» **Input records**
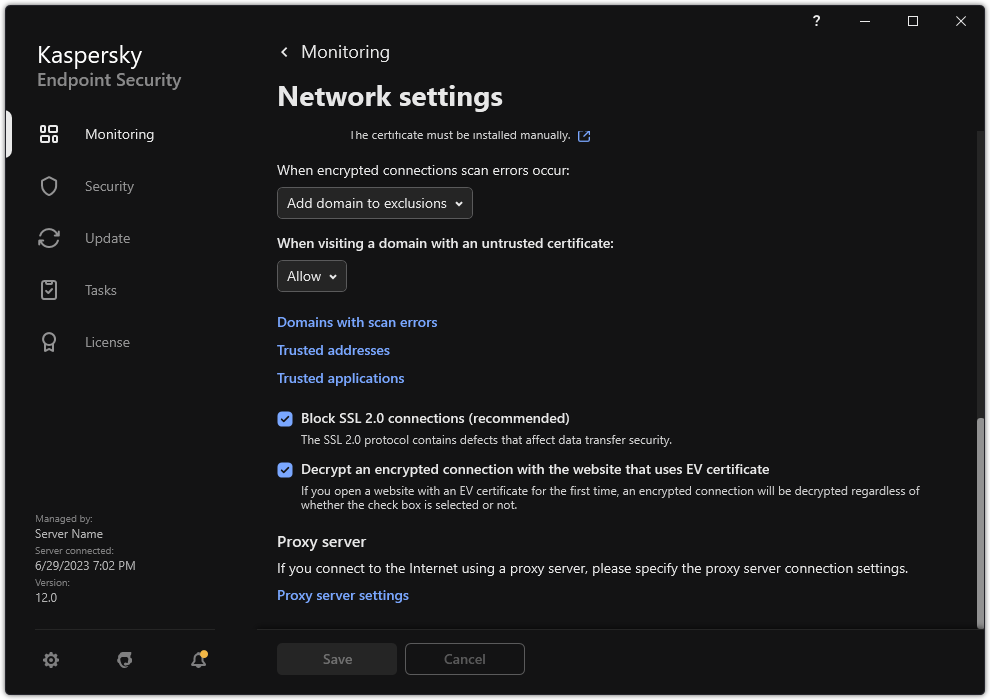Open the Add domain to exclusions dropdown
The height and width of the screenshot is (700, 990).
[374, 203]
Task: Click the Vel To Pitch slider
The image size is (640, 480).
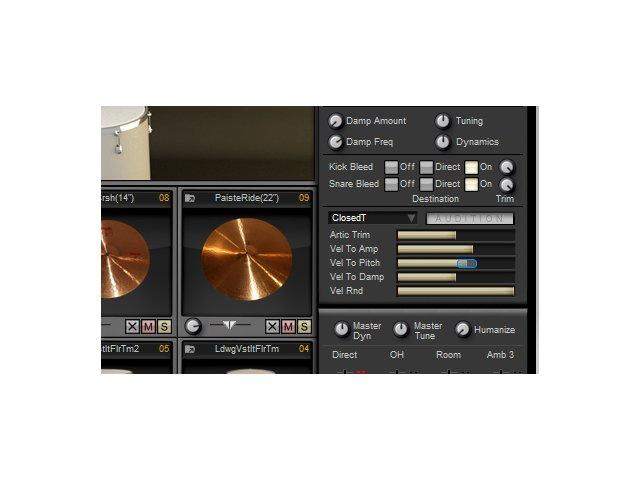Action: coord(456,263)
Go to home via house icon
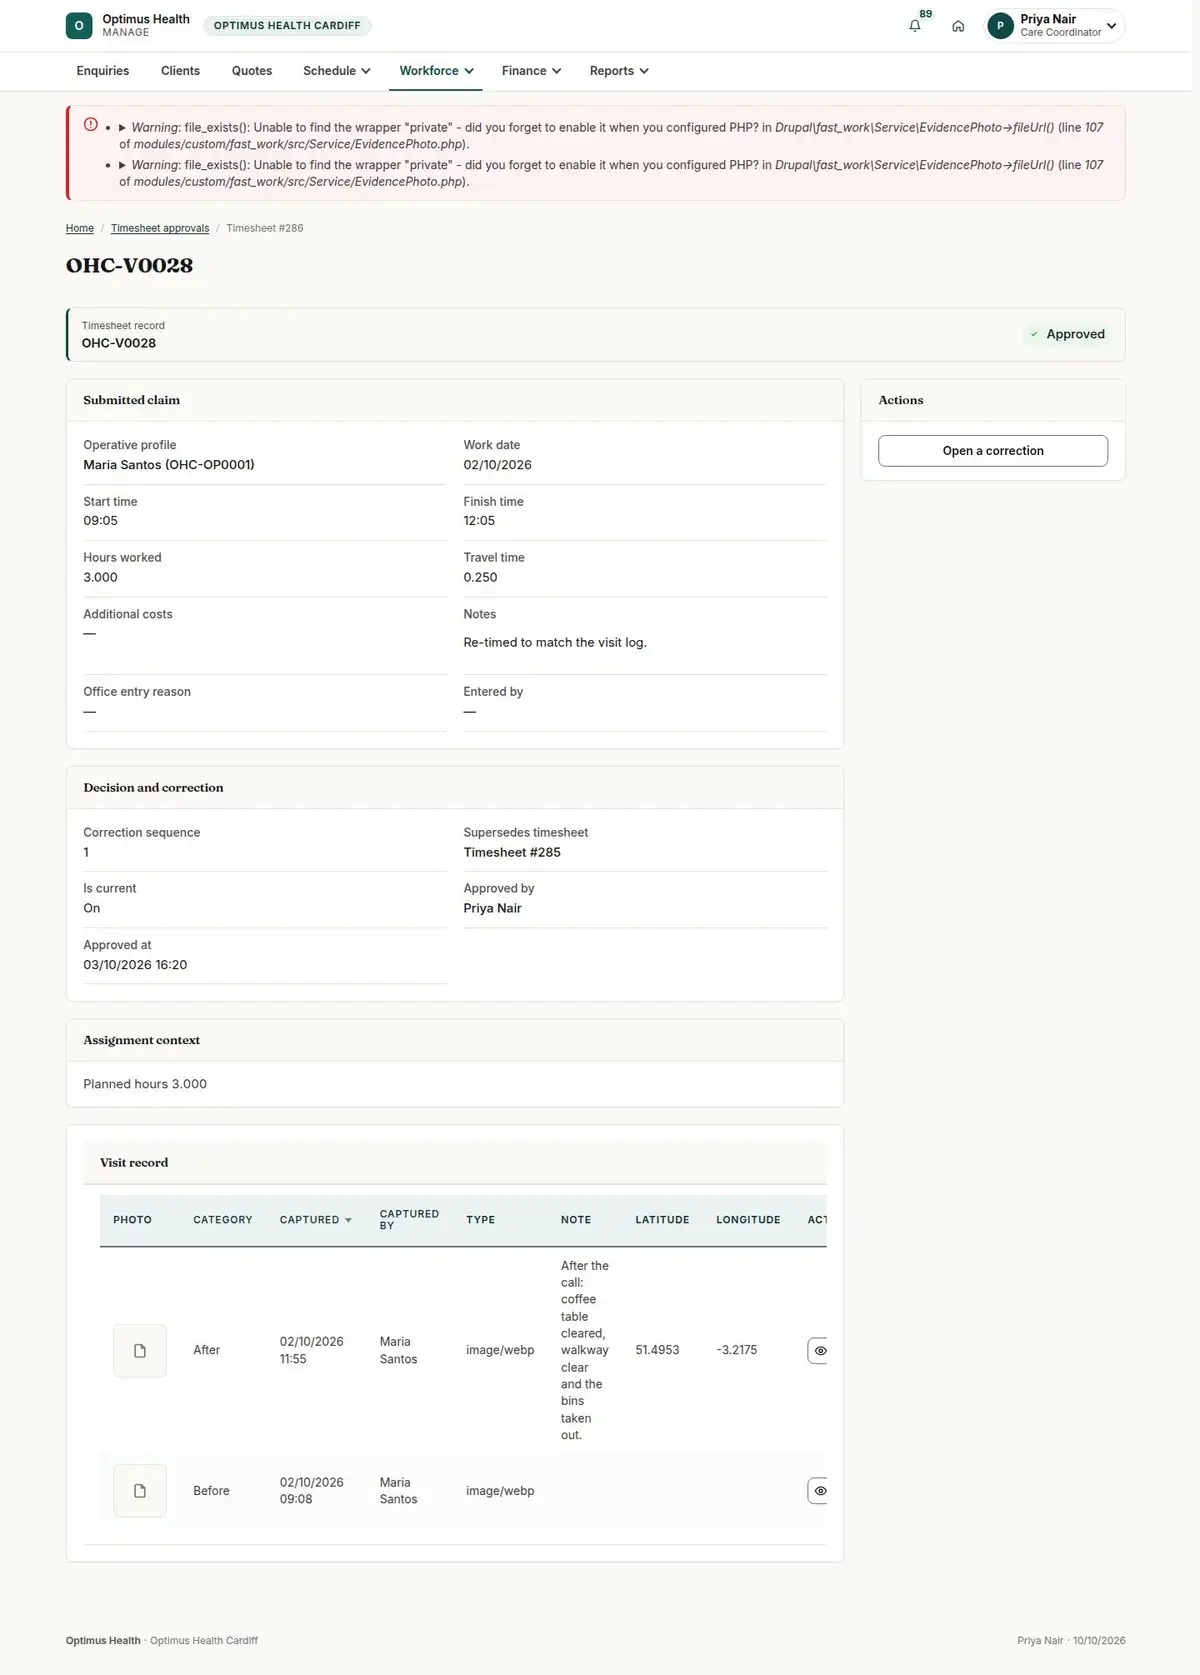 (958, 26)
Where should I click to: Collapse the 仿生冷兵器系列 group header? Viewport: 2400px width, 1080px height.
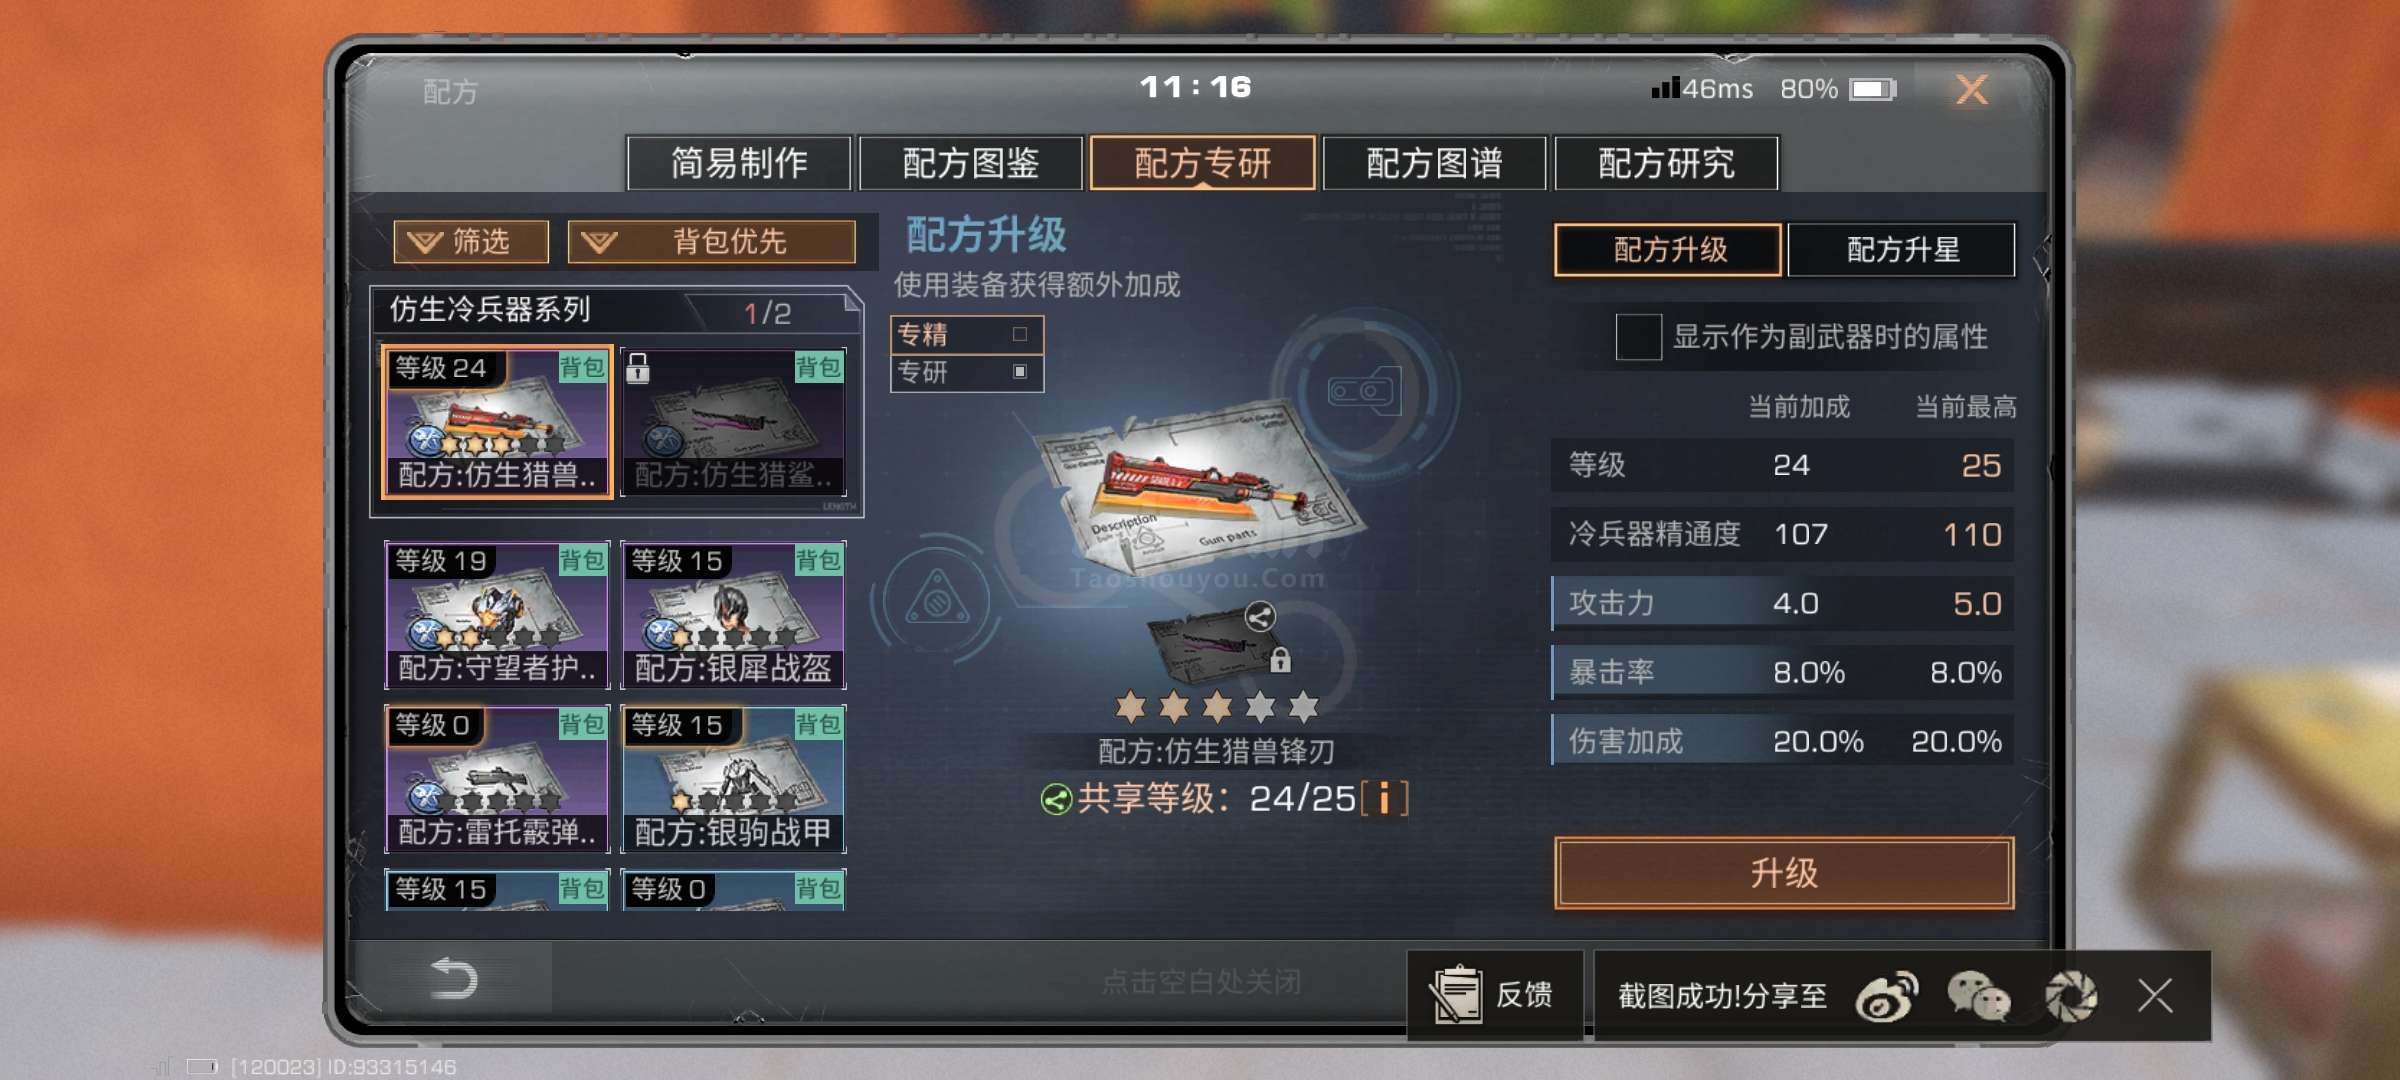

» **What is asked**
Recast the text lines of the records above as a JSON list of strings, one string for each line, leaving out blank lines and the pictures.

» **Worked answer**
[
  "Open the Add domain to exclusions dropdown",
  "The height and width of the screenshot is (700, 990).",
  "[374, 203]",
  "Task: Click the Vel To Pitch slider",
  "The image size is (640, 480).",
  "Action: coord(456,263)",
  "Go to home via house icon",
  " (958, 26)",
  "Where should I click to: Collapse the 仿生冷兵器系列 group header? Viewport: 2400px width, 1080px height."
]